By Hien Nguyen   July 25, 2025 | 04:03 am PT
Sundar Pichai, CEO of Google’s parent firm Alphabet, has joined the billionaire club with a net worth of US$1.1 billion, nearly a decade after taking on the role.

His rise comes as Alphabet’s stock is closing in on a record high, Bloomberg reported. The company’s shares surged as much as 4.1% on Thursday after it delivered better-than-expected revenue and profit for the second quarter.

Since early 2023, Alphabet has added more than $1 trillion in market value, gaining roughly 120% for shareholders.

Pichai owns a 0.02% economic stake in Alphabet, valued at around $440 million. Most of his wealth, however, comes from stock sales and performance-based pay accumulated over the past decade, according to the Times of India.

He has sold more than $650 million worth of shares during that time. Had he held on to all of his stock, his stake would now be worth more than $2.5 billion.

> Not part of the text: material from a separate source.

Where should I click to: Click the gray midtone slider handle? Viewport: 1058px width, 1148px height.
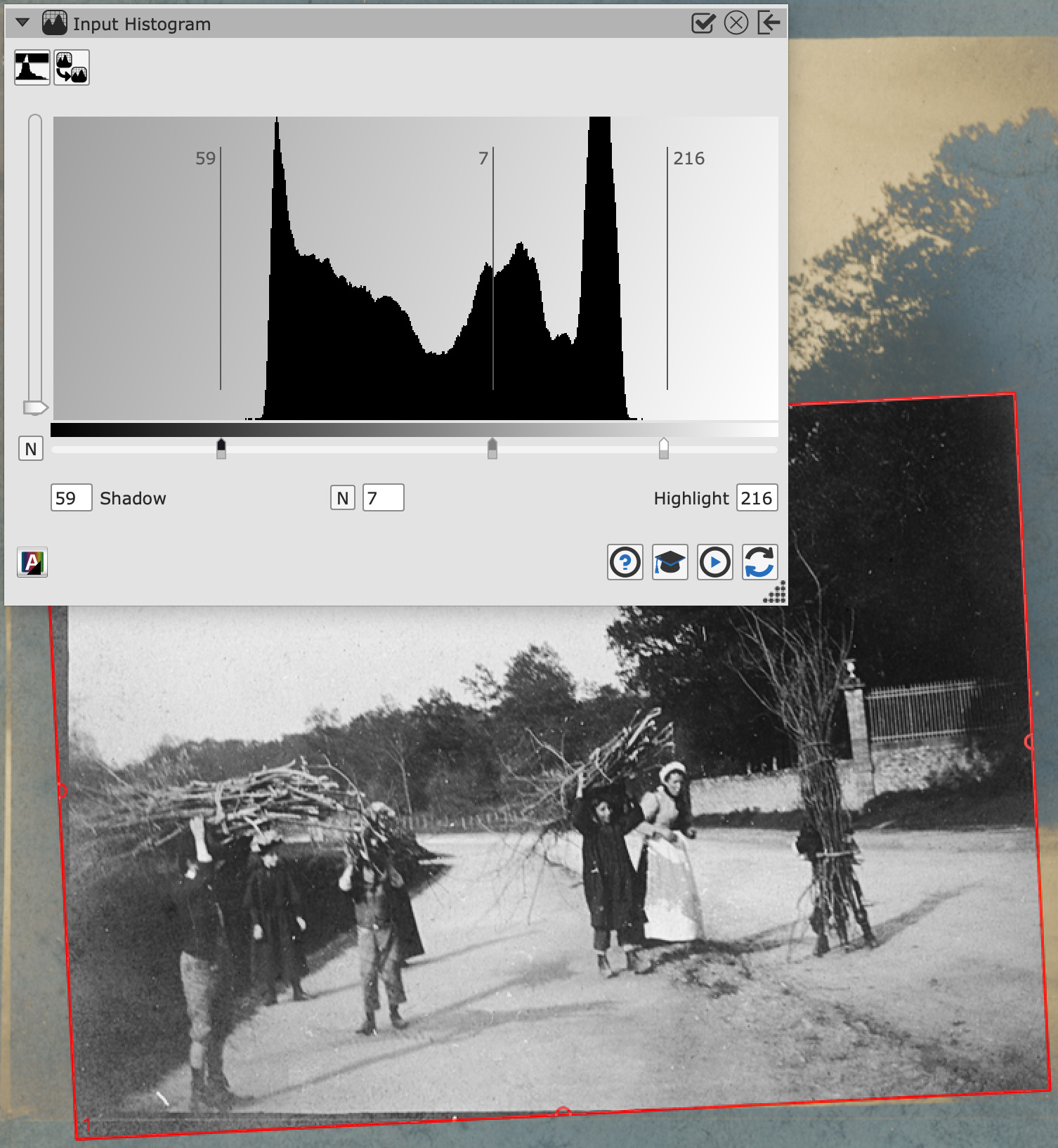(x=492, y=448)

Google CEO Sundar Pichai gestures to the crowd during Googles annual I/O developers conference in Mountain View, California on May 20, 2025. Photo by AFP

Google CEO Sundar Pichai gestures to the crowd during Google's annual I/O developers conference in Mountain View, California on May 20, 2025. Photo by AFP

Reaching billionaire status as a non-founding CEO is a rare feat, especially in the tech sector, where many top executives built their fortunes through founding equity stakes.

Though Pichai was not one of the company’s founders, he became its longest-serving CEO this month and is set to mark his 10th anniversary in the role next month.

Born and raised in a middle-class family in Chennai, India, Pichai had limited access to technology but was drawn to its ability to connect people, according to Forbes. He once recalled that his father used an entire year’s earnings to buy him a plane ticket to California so he could attend Stanford University in 1993.

Pichai joined Google in 2004, reportedly interviewing on the same day Gmail launched. He rose through the ranks and became CEO in 2015, as the company restructured to become a subsidiary of the newly formed Alphabet. In 2019, he was appointed CEO of Alphabet as well, succeeding co-founder Larry Page.

Pichai has been instrumental in steering Alphabet’s push into artificial intelligence and has continued to ramp up capital spending on AI-related initiatives. The company spent $50 billion on such ventures last year.

"We are uniquely positioned to lead in the era of AI because of our differentiated full stack approach to AI innovation," Pichai said, as quoted by Fortune in a report last October. "And we are now seeing this operate at scale."